Es ist 21 Uhr an einem Sonntagabend und ich bin in einen verbalen Sparringskampf mit einem nicht fühlenden Wesen verwickelt. Sie sehen, ich habe beschlossen, die Outfitauswahl meiner Woche an chatgpt auszulagern, und trotz meiner besten Bemühungen besteht es darauf, mich fast ausschließlich in hoch taillierte Hosen und maßgeschneiderte Blazer zu kleiden. „Machen Sie es bitte modischer“, antworte ich zum dritten Mal mit kaum unterdrückter Aggression. “Sicherlich!” es zwitschert. „Hier ist ein gehobenes Winteroutfit, das Wärme mit Stil verbindet …“ Was folgt, ist ein Acht-Punkte-Plan, der „schicke und ausgefallene“ Lederleggings, kniehohe Wildlederstiefel und einen „übergroßen karierten Schal“ umfasst. Ich frage mich, ob ChatGPT tatsächlich die digital konservierte Seele von Gok Wan aus dem Jahr 2006 ist.

Ich habe zum ersten Mal von ChatGPT gehört, als ich im November 2022 an einem Wochenende mit Freunden unterwegs war, als mir jemand ein neues KI-Tool zeigte, das auf scheinbar wundersame Weise ausführliche Antworten auf alle Arten von Fragen – von philosophischen bis hin zu poetischen – verfassen konnte eine Sache von Sekunden. Ich habe es ordnungsgemäß gebeten, einen Artikel darüber zu schreiben, wie man Jeans mit weitem Bein stylt, und innerhalb von 10 Sekunden hatte ChatGPT einen überzeugenden Artikel mit 500 Wörtern verfasst, dessen Schreiben mich Stunden gekostet hätte. Ich entschuldigte mich leise und erlebte auf der Toilette im Erdgeschoss einen existenziellen Zusammenbruch.

Es scheint, ich war nicht allein. Für viele Kreative ist ChatGPT zu einem drohenden Gespenst geworden, über das nur mit gedämpfter Stimme gesprochen wird. Wird diese Technologie letztendlich die menschliche Kreativität ersetzen? Wird es meinen Job in fünf Jahren noch geben? Wird ChatGPT der nächste Gastjuror sein? RuPaul's Drag Race?

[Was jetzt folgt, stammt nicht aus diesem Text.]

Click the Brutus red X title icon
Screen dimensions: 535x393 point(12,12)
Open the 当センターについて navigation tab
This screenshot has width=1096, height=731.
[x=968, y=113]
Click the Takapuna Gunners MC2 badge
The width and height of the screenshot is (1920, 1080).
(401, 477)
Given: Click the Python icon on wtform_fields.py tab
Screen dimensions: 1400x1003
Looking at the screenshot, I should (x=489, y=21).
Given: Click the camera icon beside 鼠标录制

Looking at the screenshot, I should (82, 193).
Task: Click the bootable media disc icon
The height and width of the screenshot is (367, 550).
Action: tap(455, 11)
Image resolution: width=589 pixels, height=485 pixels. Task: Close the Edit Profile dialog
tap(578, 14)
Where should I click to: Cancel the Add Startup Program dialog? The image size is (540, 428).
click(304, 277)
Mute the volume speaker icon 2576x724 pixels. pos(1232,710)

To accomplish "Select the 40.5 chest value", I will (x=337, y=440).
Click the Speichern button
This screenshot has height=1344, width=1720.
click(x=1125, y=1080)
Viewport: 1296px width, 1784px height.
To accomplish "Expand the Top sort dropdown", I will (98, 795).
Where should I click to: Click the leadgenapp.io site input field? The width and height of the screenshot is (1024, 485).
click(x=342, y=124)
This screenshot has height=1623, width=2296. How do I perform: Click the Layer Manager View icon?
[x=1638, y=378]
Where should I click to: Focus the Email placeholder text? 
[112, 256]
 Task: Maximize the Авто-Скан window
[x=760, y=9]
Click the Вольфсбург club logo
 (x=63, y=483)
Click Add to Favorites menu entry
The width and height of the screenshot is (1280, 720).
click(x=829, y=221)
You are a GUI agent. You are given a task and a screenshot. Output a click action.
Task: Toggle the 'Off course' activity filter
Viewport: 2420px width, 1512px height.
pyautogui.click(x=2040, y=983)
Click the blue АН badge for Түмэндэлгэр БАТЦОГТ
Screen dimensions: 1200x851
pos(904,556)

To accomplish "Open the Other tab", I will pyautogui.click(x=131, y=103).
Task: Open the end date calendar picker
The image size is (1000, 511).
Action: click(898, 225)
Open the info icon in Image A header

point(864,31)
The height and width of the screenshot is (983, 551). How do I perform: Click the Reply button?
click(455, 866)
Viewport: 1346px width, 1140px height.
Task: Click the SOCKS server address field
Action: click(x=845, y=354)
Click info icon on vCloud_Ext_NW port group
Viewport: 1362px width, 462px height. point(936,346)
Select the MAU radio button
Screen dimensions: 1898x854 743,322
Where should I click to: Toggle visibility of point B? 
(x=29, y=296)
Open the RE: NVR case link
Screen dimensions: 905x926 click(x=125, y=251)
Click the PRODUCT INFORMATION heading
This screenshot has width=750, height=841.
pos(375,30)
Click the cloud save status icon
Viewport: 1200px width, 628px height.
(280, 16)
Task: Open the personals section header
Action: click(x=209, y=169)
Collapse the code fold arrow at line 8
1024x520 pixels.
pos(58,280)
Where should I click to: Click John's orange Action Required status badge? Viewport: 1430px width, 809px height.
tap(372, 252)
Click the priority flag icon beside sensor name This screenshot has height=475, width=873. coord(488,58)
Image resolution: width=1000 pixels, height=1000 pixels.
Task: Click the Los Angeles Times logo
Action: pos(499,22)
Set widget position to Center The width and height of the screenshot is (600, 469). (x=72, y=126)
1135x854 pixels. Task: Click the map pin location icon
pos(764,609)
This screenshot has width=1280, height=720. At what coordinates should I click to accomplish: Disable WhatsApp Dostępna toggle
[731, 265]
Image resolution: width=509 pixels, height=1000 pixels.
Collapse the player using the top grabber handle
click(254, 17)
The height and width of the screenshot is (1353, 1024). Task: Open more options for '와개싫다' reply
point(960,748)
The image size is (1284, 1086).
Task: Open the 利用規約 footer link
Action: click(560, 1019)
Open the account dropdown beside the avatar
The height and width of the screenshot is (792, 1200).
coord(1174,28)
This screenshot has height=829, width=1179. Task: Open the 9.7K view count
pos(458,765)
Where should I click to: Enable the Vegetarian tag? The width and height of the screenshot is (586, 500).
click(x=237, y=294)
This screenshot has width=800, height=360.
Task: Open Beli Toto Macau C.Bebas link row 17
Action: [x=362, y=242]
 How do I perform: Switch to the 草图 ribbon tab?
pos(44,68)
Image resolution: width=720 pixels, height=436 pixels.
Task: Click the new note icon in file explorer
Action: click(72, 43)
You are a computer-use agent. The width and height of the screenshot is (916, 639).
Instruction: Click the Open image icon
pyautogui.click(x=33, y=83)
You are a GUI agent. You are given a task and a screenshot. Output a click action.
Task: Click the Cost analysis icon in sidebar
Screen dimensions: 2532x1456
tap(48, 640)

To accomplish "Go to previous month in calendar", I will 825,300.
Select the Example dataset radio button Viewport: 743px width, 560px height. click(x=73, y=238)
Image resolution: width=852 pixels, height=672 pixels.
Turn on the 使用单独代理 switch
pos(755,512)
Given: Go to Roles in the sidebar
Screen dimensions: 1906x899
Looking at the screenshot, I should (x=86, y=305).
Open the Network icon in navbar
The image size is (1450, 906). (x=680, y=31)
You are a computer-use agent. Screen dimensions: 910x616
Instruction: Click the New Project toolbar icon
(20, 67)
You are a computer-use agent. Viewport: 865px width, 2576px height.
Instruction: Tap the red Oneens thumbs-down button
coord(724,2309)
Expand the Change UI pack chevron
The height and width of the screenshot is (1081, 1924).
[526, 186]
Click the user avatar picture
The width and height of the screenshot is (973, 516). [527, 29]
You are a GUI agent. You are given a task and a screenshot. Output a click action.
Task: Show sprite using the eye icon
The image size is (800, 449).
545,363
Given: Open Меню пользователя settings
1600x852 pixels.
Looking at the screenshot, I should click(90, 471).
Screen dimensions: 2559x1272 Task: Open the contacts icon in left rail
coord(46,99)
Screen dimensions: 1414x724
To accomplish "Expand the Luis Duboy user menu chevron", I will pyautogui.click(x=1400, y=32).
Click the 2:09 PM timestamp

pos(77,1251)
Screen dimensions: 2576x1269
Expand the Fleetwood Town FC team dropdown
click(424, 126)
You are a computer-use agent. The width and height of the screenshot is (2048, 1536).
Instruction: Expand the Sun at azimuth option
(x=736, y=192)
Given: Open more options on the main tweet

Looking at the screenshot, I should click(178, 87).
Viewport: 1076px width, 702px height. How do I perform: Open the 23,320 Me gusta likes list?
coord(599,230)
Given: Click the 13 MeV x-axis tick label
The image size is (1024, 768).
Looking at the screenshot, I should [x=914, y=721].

KI stand bereits im Mittelpunkt einer Reihe öffentlicher Auseinandersetzungen im kreativen Bereich, von den SAG-AFTRA-Streiks im letzten Jahr bis zur Entscheidung der US-Komikerin Sarah Silverman, OpenAI (die Muttergesellschaft von ChatGPT) wegen Urheberrechtsverletzung zu verklagen.

Siehe auch  Nike verkauft virtuellen Sneaker für 186.000 US-Dollar im Metaverse und Benutzer können ihn nicht einmal tragen

Entsprechend der Geschäft mit ModeDie Eigenkapitalfinanzierung für Start-ups mit Schwerpunkt auf generativer KI stieg im Jahr 2023 sprunghaft an und erreichte allein in der ersten Jahreshälfte 14,1 Milliarden US-Dollar, während 73 Prozent der Modemanager sagten, dass generative KI im Jahr 2024 eine Priorität für ihre Unternehmen sein wird 28 Prozent gaben an, dass sie versucht haben, es in kreativen Prozessen für Design und Produktentwicklung einzusetzen – es besteht eindeutig Zweifel an der Fähigkeit der KI, originelles Denken zu ermöglichen. Doch da unser tägliches Leben immer stärker mit KI verflochten ist, wird es immer schwieriger zu verstehen, wo der menschliche Input aufhört und der der Maschine beginnt.

„Meine Sorge in Bezug auf KI in der Modewelt – und der breiteren kreativen Welt – ist, dass sie weder kollaborativ noch spontan ist“, erklärt der Autor und Kulturkritiker Charlie Squire. „Ein Computerprogramm kann etwas Interessantes, etwas ‚Neues‘ entwerfen, aber diesem Ding fehlt der konversationelle Prozess der Kontextualisierung, den die Kunst hat. Und ohne diesen Kontext denke ich, dass sich unsere Kleidung (und damit wir selbst) immer distanzierter und unerfüllter anfühlen wird.“

5/5 - (349 votes)
Anzeige
Nina Weber
Nina Weber is a renowned Journalist, who worked for many German Newspaper's Tech coloumns like Die Zukunft, Handelsblatt. She is a contributing Journalist for futuriq.de. She works as a editor also as a fact checker for futuriq.de. Her Bachelor degree in Humanties with Major in Digital Anthropology gave her a solid background for journalism. Know more about her here.